意味は、「一方では非常に役に立つが、他方では大きな害を与える危険もあるもの」です。
多くの辞書では、「諸刃の剣」の中に補足的に「両刃の剣」と記しています。
そして、「もろはのつるぎ」の「もろは」を小見出しとして掲げ、以下のように定義してるものが多いです。
「もろは」=「両方に刃(は)のついた剣は、相手を切ろうとして振り上げると、まず自分を傷つけることから。」
元々、「もろは」の「もろ」は「めいめいの、左右の、二つの」などの意味を表す接頭語でした。
現在でも「もろ手」「もろ肌」「もろ矢」などの言葉がありますが、これはその時の語源によるものです。
さらに言うと、「もろは」は古くは『万葉集』にも載っています。以下、実際の引用部分です。
釼刀諸刃(つるぎたちもろは)の利きに足踏みて死なば死ぬとも君に依りなむ。
出典:万葉集・巻十一・二四九八
このように、非常に古くからある言葉が「諸刃」ということです。
「両刃の剣」の意味・読み方
次に、「両刃の剣」の方も辞書で引いてみます。
【両刃の剣(りょうばのつるぎ)】
⇒「諸刃 (もろは)の剣 (つるぎ)」に同じ。
出典:デジタル大辞泉(小学館)
「両刃の剣」は「りょうばのつるぎ」と読みます。「りょうはのつるぎ」とは読まないで注意してください。

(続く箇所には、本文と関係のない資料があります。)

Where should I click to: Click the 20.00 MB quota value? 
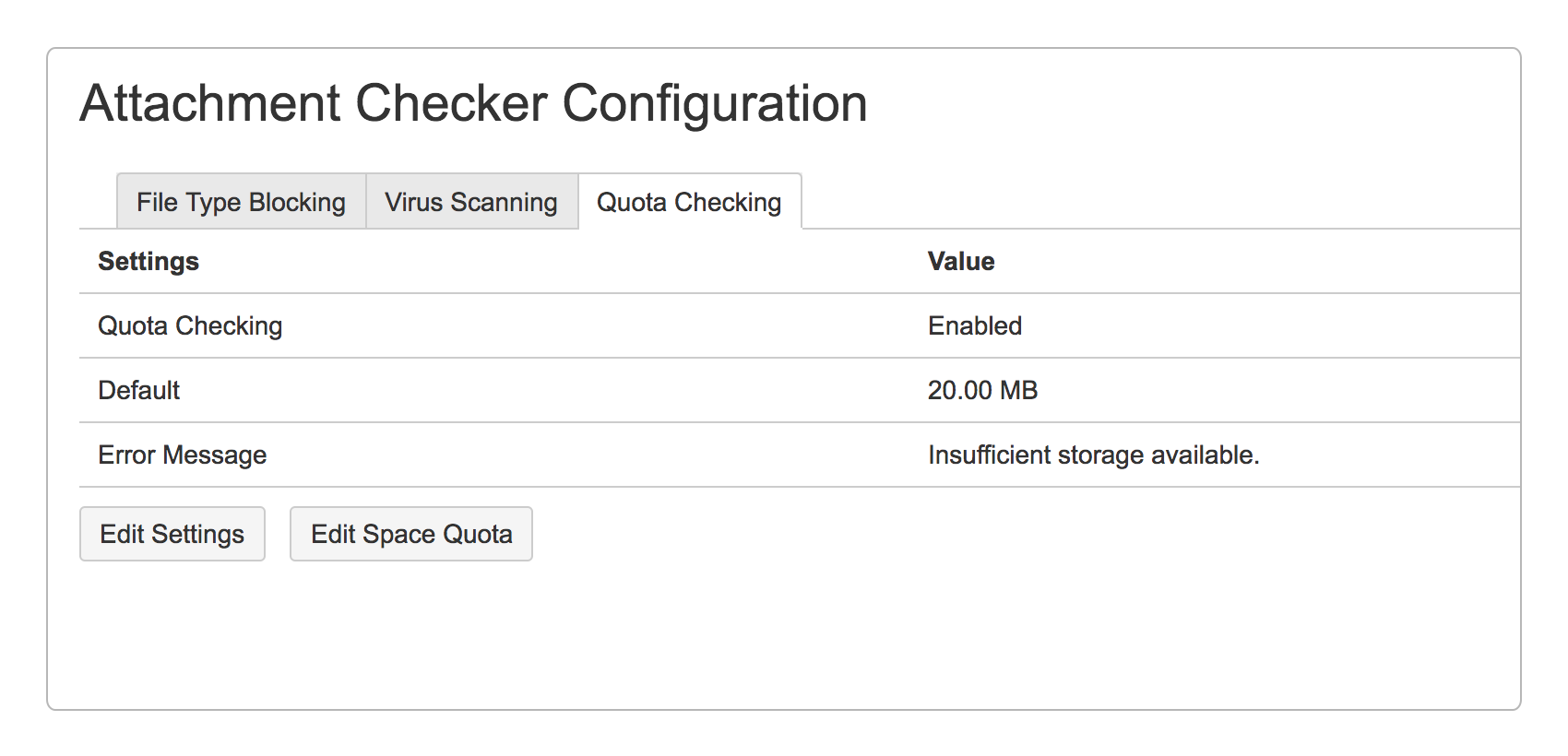pos(982,391)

そして、意味ですがだいたいの辞書では「諸刃の剣と同じ、諸刃の剣と一緒」などと記述しているものが多いです。
その他、実用日本語表現辞典だと、「相手に打撃を与えることができるが、自分にもそれなりの損害が及ぶ恐れがあること」などとも記されています。
いずれにせよ、「両刃の剣」の方は辞書には補足的に書かれているものが多いです。
実は、「両刃」という言葉の語源(由来)は、「諸刃」ほど古いものではありません。
その証拠に、『和英語林集成』には「MORO-HA モロハ n.Two edged:-no katana,a two-edged sword」とありますが、「リョウバ」の記述はありません。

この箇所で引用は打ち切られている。